WHAT IS EXPECTED: From the entries below, list each line with "Given".

RECORDS SHOWN:
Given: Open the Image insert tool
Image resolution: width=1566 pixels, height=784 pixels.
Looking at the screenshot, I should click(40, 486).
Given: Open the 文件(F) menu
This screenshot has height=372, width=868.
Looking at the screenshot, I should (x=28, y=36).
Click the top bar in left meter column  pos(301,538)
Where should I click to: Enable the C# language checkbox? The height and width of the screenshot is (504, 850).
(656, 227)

* * *

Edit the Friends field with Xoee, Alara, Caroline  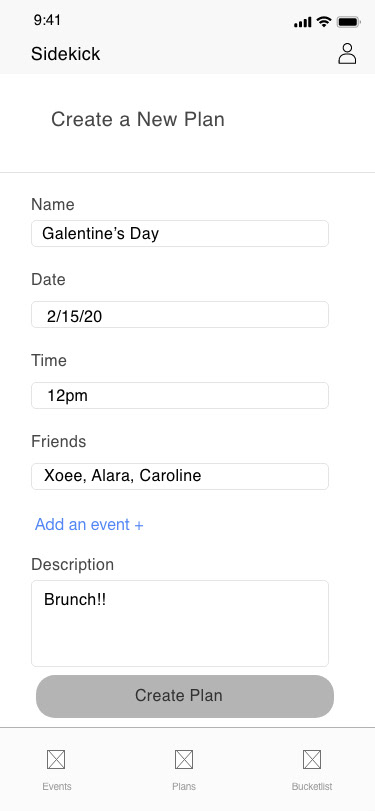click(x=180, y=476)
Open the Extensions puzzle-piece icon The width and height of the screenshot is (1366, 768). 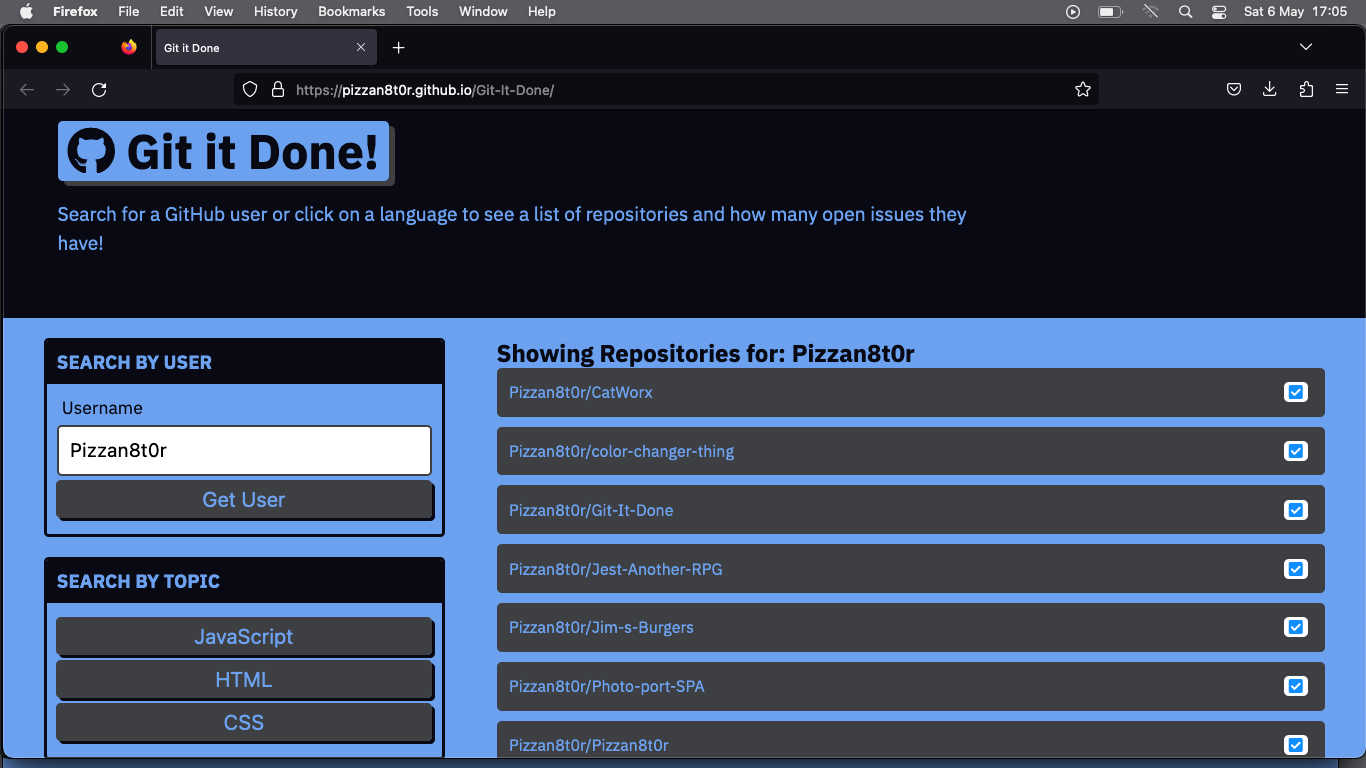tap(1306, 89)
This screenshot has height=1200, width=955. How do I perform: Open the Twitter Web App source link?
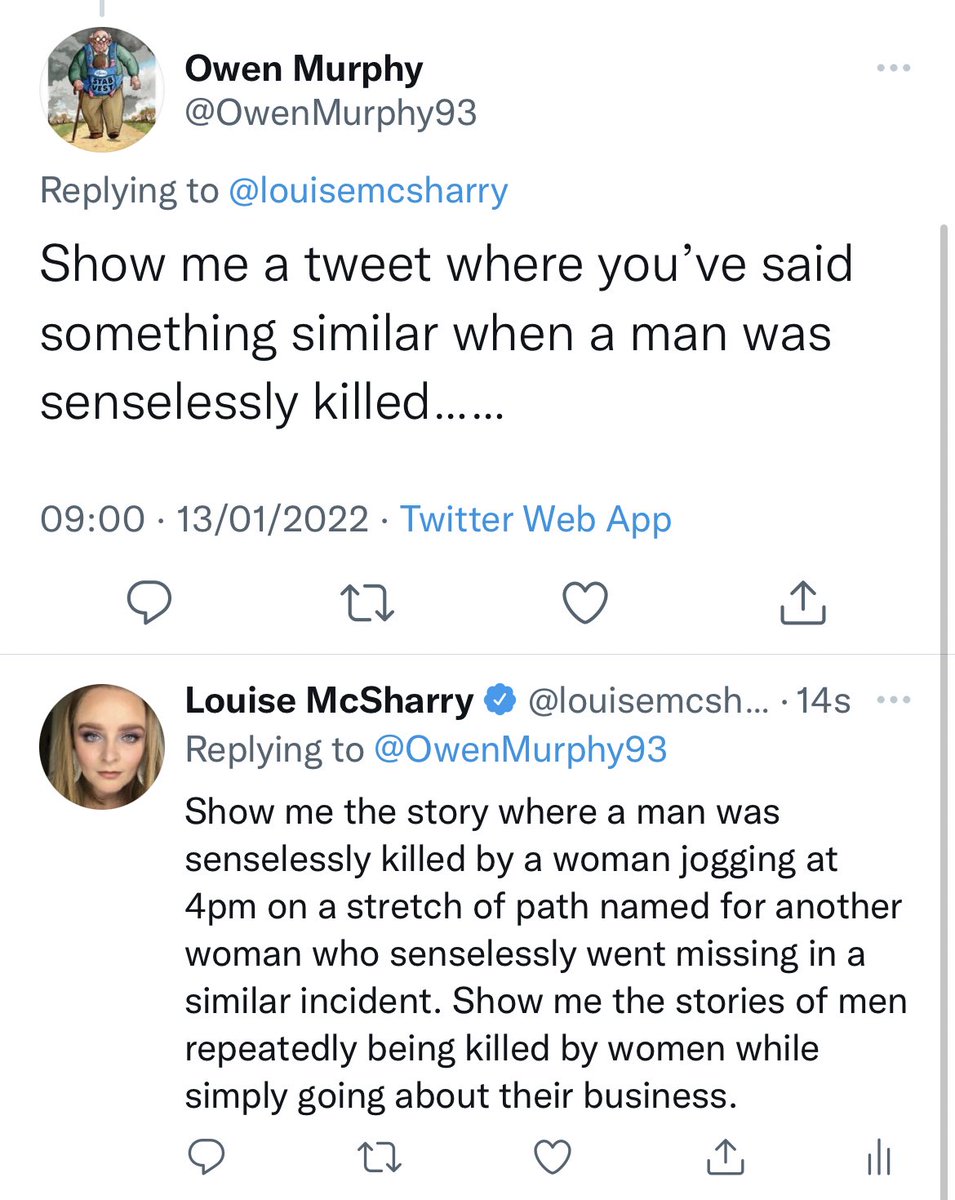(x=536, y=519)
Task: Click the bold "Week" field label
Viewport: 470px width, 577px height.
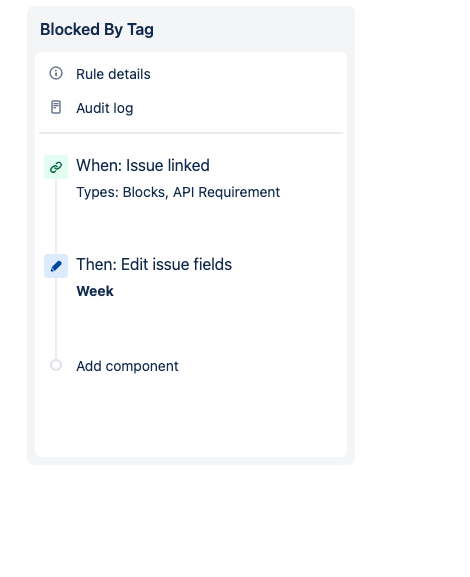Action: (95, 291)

RESULT:
Given: Open the Image insert tool
Given: Open the 文件(F) menu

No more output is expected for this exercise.